WHAT IS EXPECTED - Which lines run from the one containing "This screenshot has height=417, width=794." through the last line of the records? Copy them exactly, leaving pictures out.

Collected data entries
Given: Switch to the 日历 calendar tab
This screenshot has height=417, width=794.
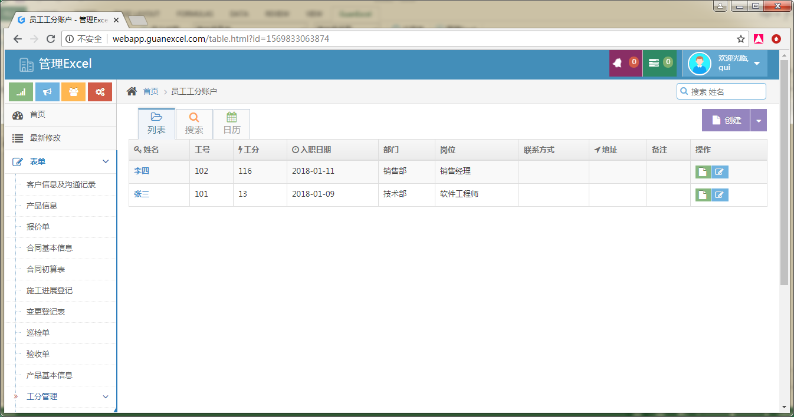Looking at the screenshot, I should [231, 124].
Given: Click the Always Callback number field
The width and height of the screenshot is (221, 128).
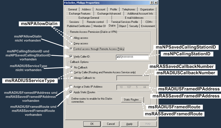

ANSWER SPACE -
This screenshot has height=417, width=794.
Looking at the screenshot, I should [231, 124].
Given: Click the Always Callback number field
The width and height of the screenshot is (221, 128).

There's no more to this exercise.